Note: This bug is displayed in read-only format because the product is no longer active in Red Hat Bugzilla.

Bug 1647220

Summary: Openshift is leaking memory
Product: OpenShift Container Platform Reporter: Nicholas Schuetz <nick>
Component: MonitoringAssignee: Frederic Branczyk <fbranczy>
Status: CLOSED DUPLICATE QA Contact: Junqi Zhao <juzhao>
Severity: unspecified Docs Contact:
Priority: unspecified    
Version: 3.11.0CC: aos-bugs, chernand, fbranczy, jokerman, minden, mmccomas, nick, wmeng
Target Milestone: ---   
Target Release: ---   
Hardware: Unspecified   
OS: Unspecified   
Whiteboard:
Fixed In Version: Doc Type: If docs needed, set a value
Doc Text:
Story Points: ---
Clone Of: Environment:
Last Closed: 2018-12-12 13:48:23 UTC Type: Bug
Regression: --- Mount Type: ---
Documentation: --- CRM:
Verified Versions: Category: ---
oVirt Team: --- RHEL 7.3 requirements from Atomic Host:
Cloudforms Team: --- Target Upstream Version:
Embargoed:
Attachments:
Description Flags
memory consumed
none
baseline
none
short time later
none
hosts file
none
kube-system1
none
kube-system2
none
cluster memory plot
none
This is the query the console runs
none
Different result if I edit to query to include cached mem
none
after install
none
14 hrs later
none
dash 14 hrs later
none
after reboot none

Description Nicholas Schuetz 2018-11-06 21:37:33 UTC
Created attachment 1502715 [details]
memory consumed

I have observed that v3.11.16 leaks memory.  I installed a cluster (HA on bare-metal) and then went on the road for 3 days.  When i returned, almost all of the 64GB on all three nodes was consumed.  I use the 'all-in-one' profile across three bare-metal nodes.  I hadn't even logged into this cluster yet.  The OS was freshly provisioned with a satellite 6.4 server via iPXE/kickstart.  The systems do not leak memory prior to Openshift being install.  Screenshots and ansible hosts file attached.

-Nick

Comment 1 Nicholas Schuetz 2018-11-06 21:38:57 UTC
Created attachment 1502716 [details]
baseline

Comment 2 Nicholas Schuetz 2018-11-06 21:39:34 UTC
Created attachment 1502717 [details]
short time later

Comment 3 Nicholas Schuetz 2018-11-06 21:43:48 UTC
Created attachment 1502719 [details]
hosts file

Comment 4 Nicholas Schuetz 2018-11-06 22:01:25 UTC
Created attachment 1502721 [details]
kube-system1

Comment 5 Nicholas Schuetz 2018-11-06 22:01:58 UTC
Created attachment 1502722 [details]
kube-system2

Comment 6 Nicholas Schuetz 2018-11-07 04:26:21 UTC
Created attachment 1502819 [details]
cluster memory plot

Comment 7 Nicholas Schuetz 2018-11-07 05:34:32 UTC
I think the "Memory Usage" widget in the "Cluster Dashboard" page is failing to subtract cached memory.  It's healthy for the linux kernel to not release memory but cache it instead (for later use).  That being said, we should probably fix the calculation there to subtract cached mem.

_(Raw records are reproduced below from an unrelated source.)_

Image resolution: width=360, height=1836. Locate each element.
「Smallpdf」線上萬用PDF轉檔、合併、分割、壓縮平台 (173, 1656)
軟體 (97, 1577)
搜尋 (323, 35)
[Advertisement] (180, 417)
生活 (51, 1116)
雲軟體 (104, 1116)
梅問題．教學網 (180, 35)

Comment 8 Samuel Padgett 2018-11-07 14:42:43 UTC
(In reply to Nicholas Nachefski from comment #7)
> That being said, we should probably fix the calculation there to subtract cached mem.

We are subtracting cached mem:

((sum(node_memory_MemTotal) - sum(node_memory_MemFree) - sum(node_memory_Buffers) - sum(node_memory_Cached)) / sum(node_memory_MemTotal)) * 100

https://github.com/openshift/console/blob/master/frontend/public/components/cluster-overview.jsx#L114

fbranczy - Does this query look correct to you? Anything we should change?

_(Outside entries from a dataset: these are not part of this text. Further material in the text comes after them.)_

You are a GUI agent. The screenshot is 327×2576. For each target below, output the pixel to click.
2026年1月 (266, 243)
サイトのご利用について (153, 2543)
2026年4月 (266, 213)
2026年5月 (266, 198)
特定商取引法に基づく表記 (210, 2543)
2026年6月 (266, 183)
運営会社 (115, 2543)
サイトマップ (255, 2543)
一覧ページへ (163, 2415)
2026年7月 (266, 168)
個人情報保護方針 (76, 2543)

Comment 9 Samuel Padgett 2018-11-09 13:55:27 UTC
(In reply to Nicholas Nachefski from comment #7)
> I think the "Memory Usage" widget in the "Cluster Dashboard" page is failing
> to subtract cached memory.  It's healthy for the linux kernel to not release
> memory but cache it instead (for later use).  That being said, we should
> probably fix the calculation there to subtract cached mem.

Is this just a guess or were you able to confirm that the console isn't subtracting cached mem? It's part of the query (see comment #8). When I take out the `- sum(node_memory_Cached)` from the Prometheus UI, I get a much different result, so it appears to be working. Best I can tell the console is not included cached mem in the gauge.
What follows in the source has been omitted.